The transference of imagery between different paintings adds to the feeling of claustrophobia, which is at its most heightened in The Black Fell Open – the largest and perhaps most complex work in the show. Once again there is a naked figure on all fours, this time facing away from us with a black cat winding between her thighs. The cat is simultaneously exposing itself while shielding the figure. It appears to go in through her legs to seemingly emerge as another figure, crouched and wearing a paper bag over its head. This, Luoto, explains is ‘the dissociated self.’ Above them, dead birds hang upside down from strings and scattered across the sheet are red apples being nibbled by mice. Are we encountering the aftermath of a ritual? Some kind of nest? A fairy-tale or a nightmare? As with all of Luoto’s compositions, the imagery is loaded with multiple potential meanings, allowing the viewer to find their own points of connection.
Nigerian artist Tonia Nneji similarly uses symbolism to confront a culture of suppression and violence against women, particularly in relation to the influence of religion. In 2014 she was diagnosed with polycystic ovary syndrome but rather than being offered medical assistance, she was encouraged by family members to attend church programs. ‘It was their understanding of life and I never faulted them for it,’ she says, ‘but sadly in Nigeria and most of west Africa religion comes before medicine.’ As a result, Nneji, as well as many other women, ended up feeling powerless over her own body, a feeling which is reflected in the dark, cavernous backgrounds in which her figures appear.

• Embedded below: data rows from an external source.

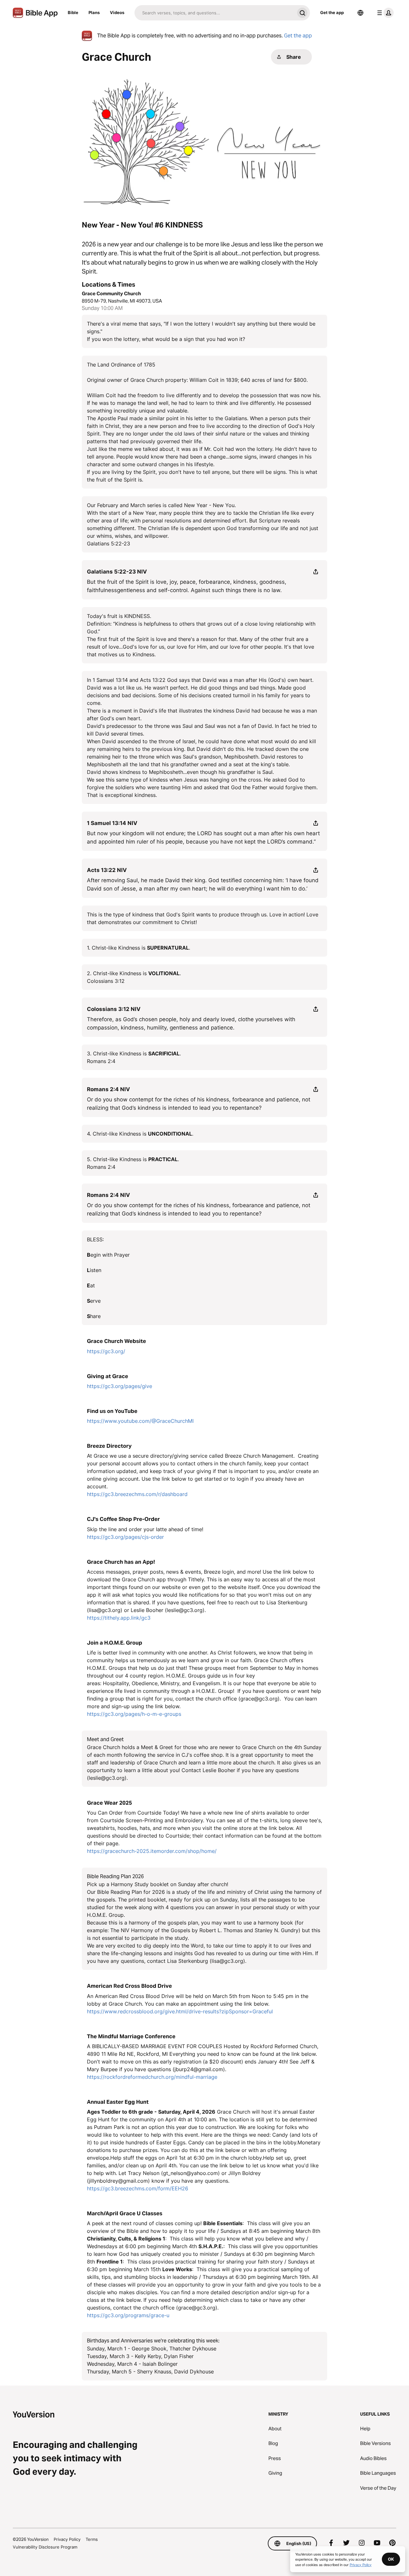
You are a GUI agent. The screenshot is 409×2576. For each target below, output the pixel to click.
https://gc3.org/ (106, 1351)
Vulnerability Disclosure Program (45, 2546)
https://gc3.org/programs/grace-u (128, 2315)
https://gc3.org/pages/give (119, 1386)
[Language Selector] (360, 12)
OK (391, 2559)
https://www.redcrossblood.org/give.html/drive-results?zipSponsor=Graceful (180, 2011)
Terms (92, 2539)
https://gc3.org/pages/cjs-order (125, 1537)
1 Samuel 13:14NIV (112, 823)
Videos (117, 12)
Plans (94, 12)
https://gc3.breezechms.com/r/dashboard (137, 1494)
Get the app (332, 12)
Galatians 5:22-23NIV (117, 571)
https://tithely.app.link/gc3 (118, 1618)
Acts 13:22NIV (107, 870)
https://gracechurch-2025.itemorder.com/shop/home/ (152, 1851)
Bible (73, 12)
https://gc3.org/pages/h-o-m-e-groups (134, 1714)
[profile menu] (384, 12)
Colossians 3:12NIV (114, 1009)
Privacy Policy (67, 2539)
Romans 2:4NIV (108, 1089)
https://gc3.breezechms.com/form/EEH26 (137, 2188)
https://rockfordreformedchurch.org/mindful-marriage (152, 2077)
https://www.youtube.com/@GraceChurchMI (140, 1421)
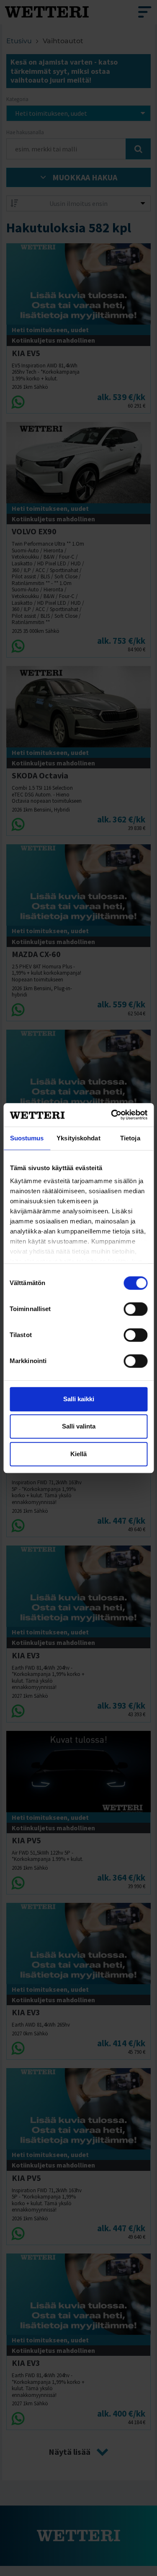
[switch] (135, 1309)
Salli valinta (78, 1426)
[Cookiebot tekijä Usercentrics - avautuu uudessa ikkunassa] (111, 1114)
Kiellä (78, 1453)
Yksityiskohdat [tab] (78, 1138)
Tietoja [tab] (130, 1138)
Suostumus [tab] (27, 1138)
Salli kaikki (78, 1398)
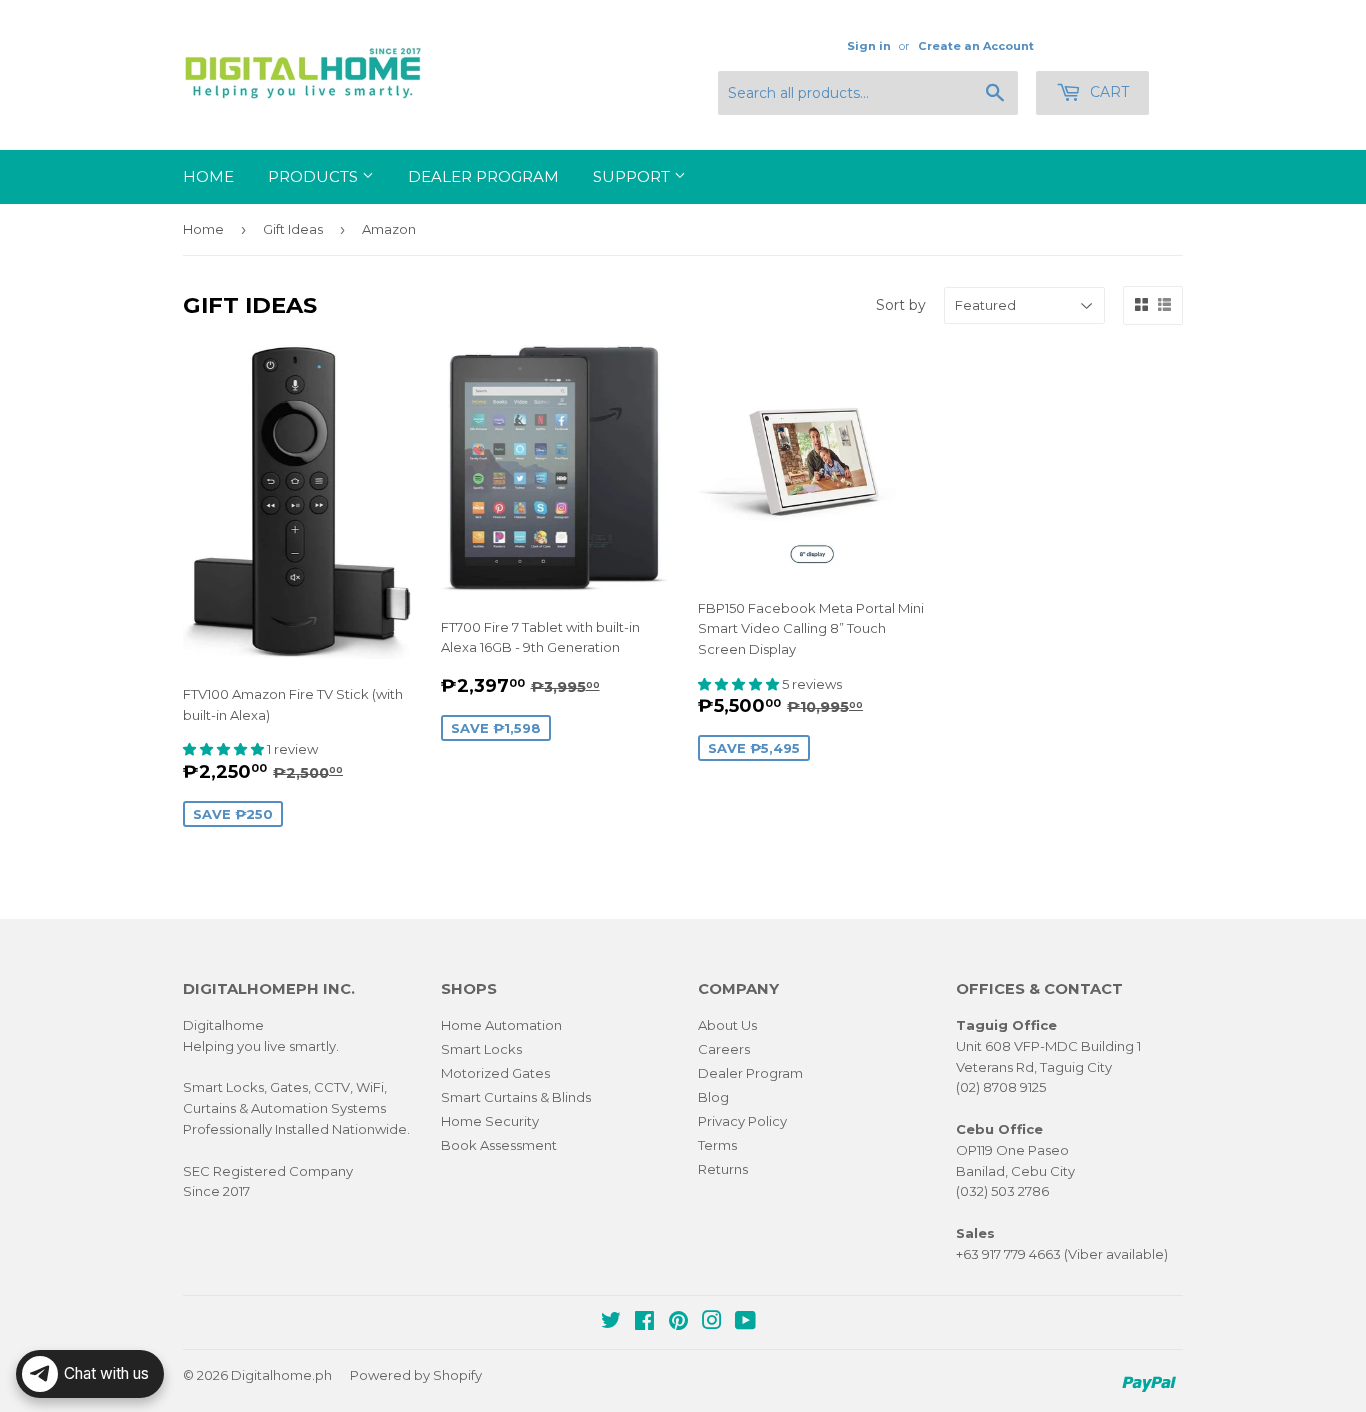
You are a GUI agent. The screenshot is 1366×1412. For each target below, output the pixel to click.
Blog (713, 1097)
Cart (1107, 92)
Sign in (869, 46)
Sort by (901, 305)
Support (633, 176)
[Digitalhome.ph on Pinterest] (678, 1323)
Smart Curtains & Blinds (516, 1097)
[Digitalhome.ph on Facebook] (644, 1323)
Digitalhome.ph (281, 1375)
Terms (717, 1145)
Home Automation (501, 1025)
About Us (727, 1025)
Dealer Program (483, 176)
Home (208, 176)
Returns (723, 1169)
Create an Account (976, 46)
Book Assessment (499, 1145)
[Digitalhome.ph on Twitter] (611, 1323)
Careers (724, 1049)
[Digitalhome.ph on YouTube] (745, 1323)
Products (315, 176)
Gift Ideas (293, 229)
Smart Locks (481, 1049)
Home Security (490, 1121)
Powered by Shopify (416, 1375)
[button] (225, 749)
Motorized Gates (495, 1073)
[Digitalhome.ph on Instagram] (712, 1323)
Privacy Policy (742, 1121)
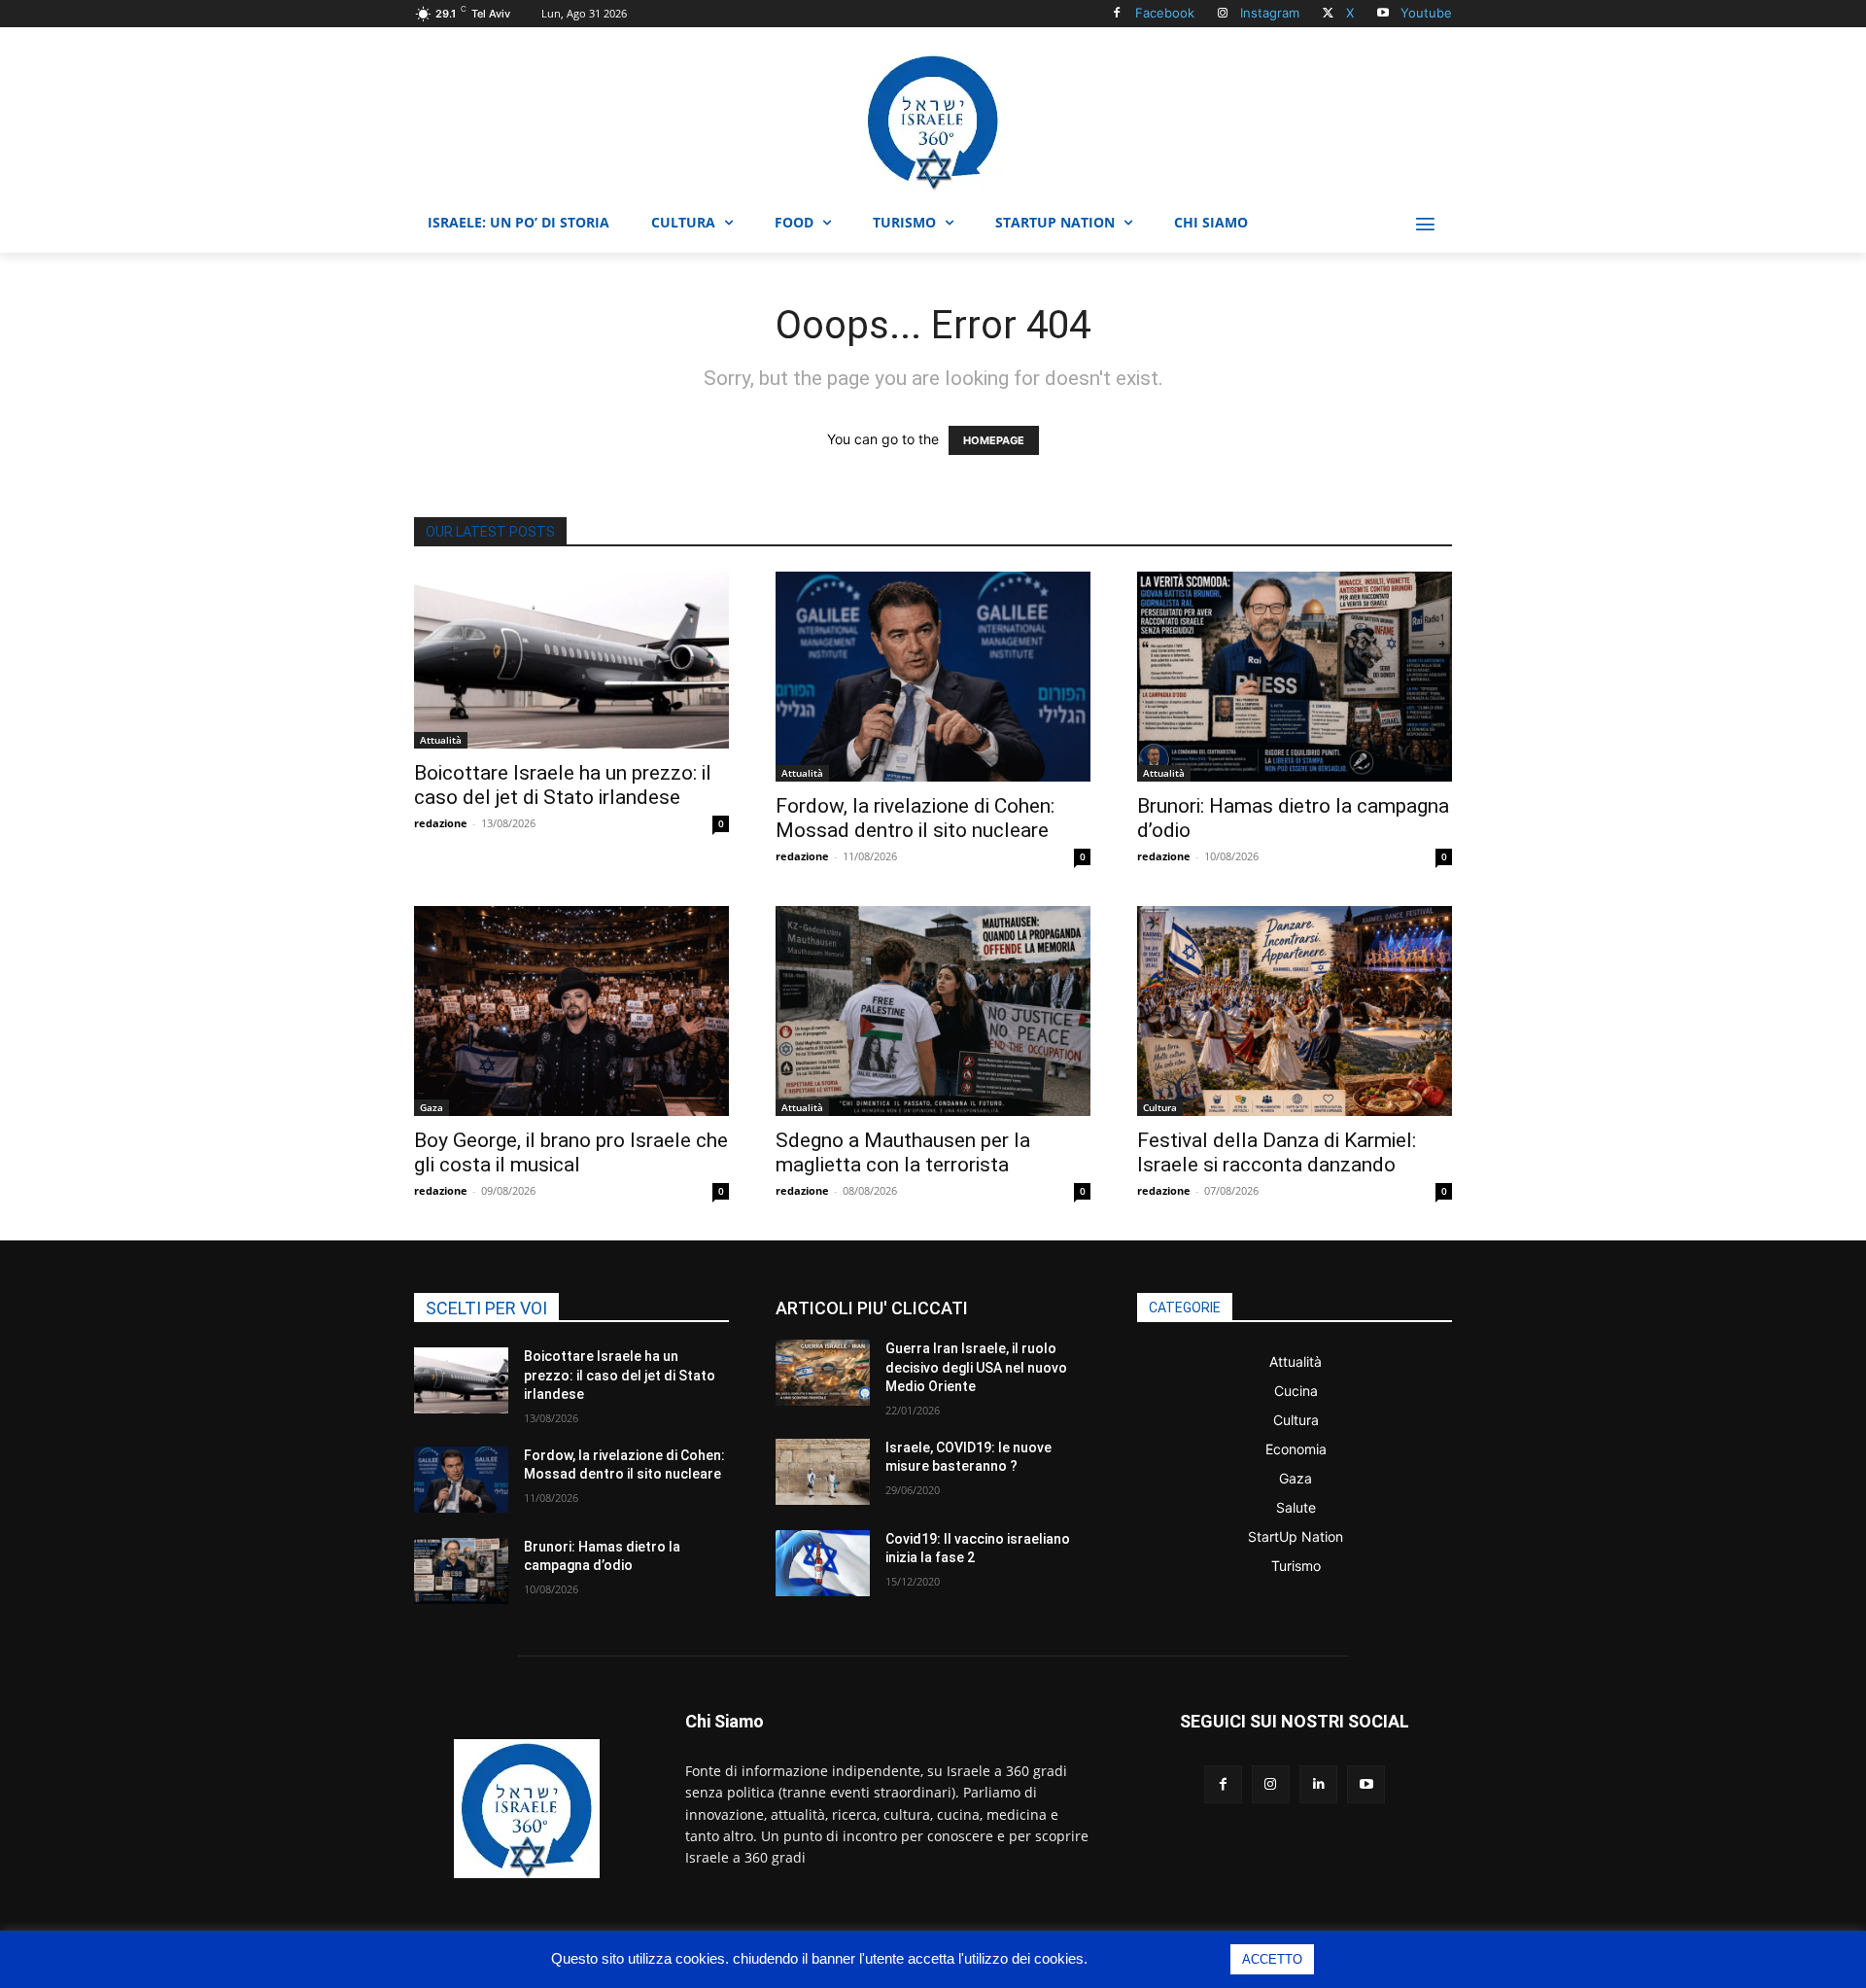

At the same time, her figures command and reclaim these spaces. They are clothed in bright, patterned fabrics and gaze directly at the viewer. In one work, a woman sits at the top of a corridor of intricate arches that evokes the imposing grandeur of church architecture. Her pose is one of defiance and indifference – she is barefoot, her dress falling off her shoulders and down between her open legs. Elsewhere, resistance is more subtly conveyed. For instance, in another painting set in a similar type of space, a figure stands wearing a dress that is emblazoned with logos depicting the (male) reverend and various saints. ‘We live in a society where people who pledge allegiance to a thing always want to show off that they belong to that group,’ says Nneji. ‘It’s common to go to a particular church and see people wearing customised prints made by that church.’ In Nneji’s work, this kind of fabric becomes a symbol of ownership and entrapment rather than belonging, but it is one that her figures rebel against through their own embellishments such as a flash of red fabric tied around the waist or clasped in a hand.
Importantly, in the work of both artists, the female body itself is also a site not just of violence but of resistance. They empower the female body by making visible the unseen and the repressed, by sharing their trauma and vulnerability but by also confronting the viewer and eliciting discomfort. These are paintings that challenge us to not look away.